Distribution of tissue plasminogen activator insertion/deletion polymorphism in myocardial infarction and control subjects.

An insertion (I)/deletion (D) polymorphism in the tissue plasminogen activator (TPA) gene locus has recently been reported to be associated with the risk of myocardial infarction (MI) with increased risk in II/ID subjects compared with DD subjects. To investigate this further, we analysed 529 acute MI cases and 525 population-based control subjects recruited in two centers (Leicester and Sheffield, UK). We found no difference between cases and controls in TPA I/D allele frequencies (cases I = 0.574, controls I = 0.582, p = 0.74) or genotype distribution (cases II 33%, ID 48%, DD 19%; controls II 34%, ID 49%, DD 17%, p = 0.88).

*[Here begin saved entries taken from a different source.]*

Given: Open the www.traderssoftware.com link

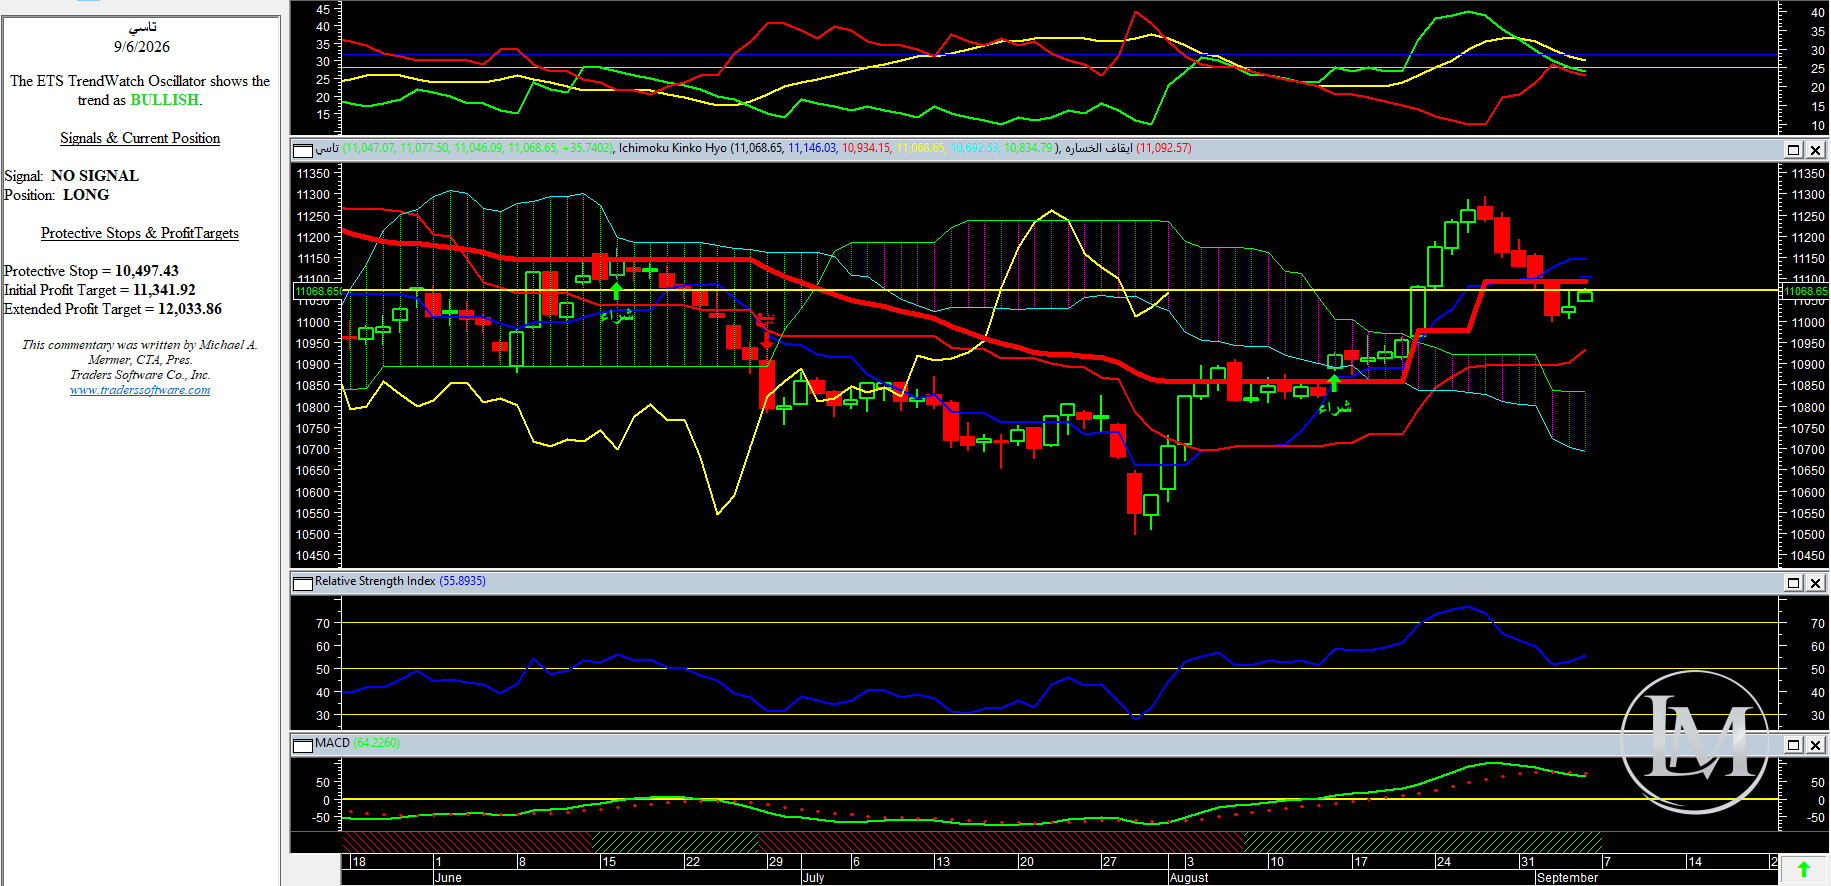Looking at the screenshot, I should pyautogui.click(x=140, y=390).
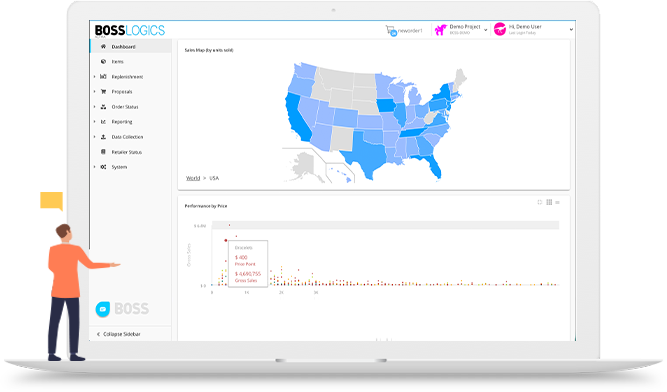Expand the System sidebar section
667x392 pixels.
tap(94, 167)
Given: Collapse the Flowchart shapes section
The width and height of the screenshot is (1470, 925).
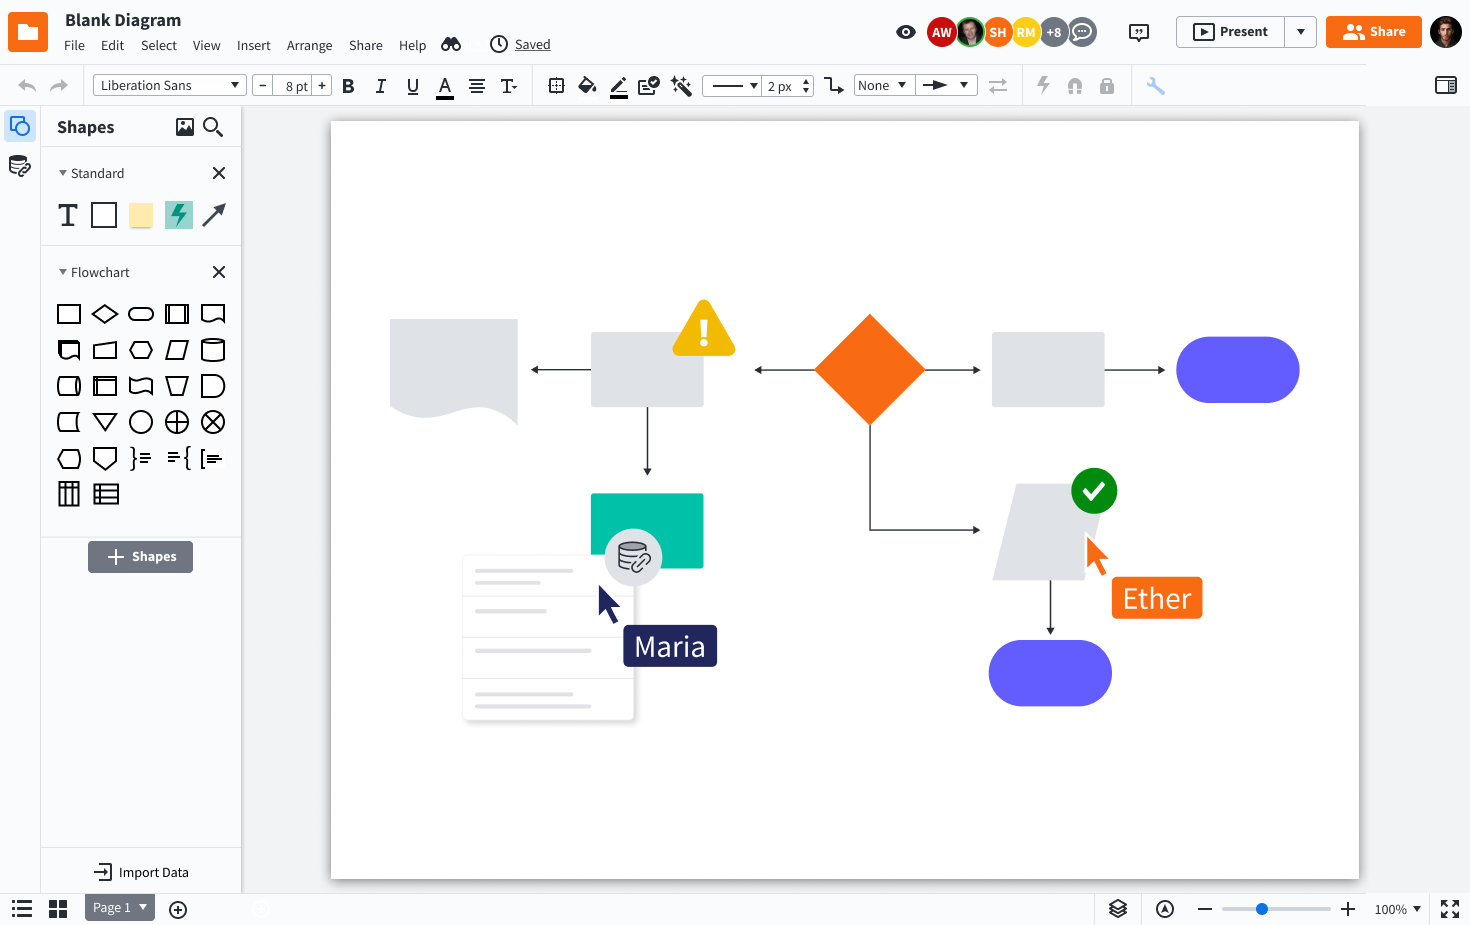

Compared with the DD genotype, the age, sex and centre adjusted odds ratios for MI for II genotype was 0.95 (95% confidence interval, 0.64-1.40, p = 0.85) and that for ID genotype was 0.89 (0.62-1.27, p = 0.56). There was no significant effect modification by smoking status, body mass index or cholesterol level. There was no difference in the reported frequency of positive family history of coronary heart disease or mean age at MI in the different genotype groups. We conclude that in our populations the TPA I/D polymorphism is not a major independent risk factor for myocardial infarction.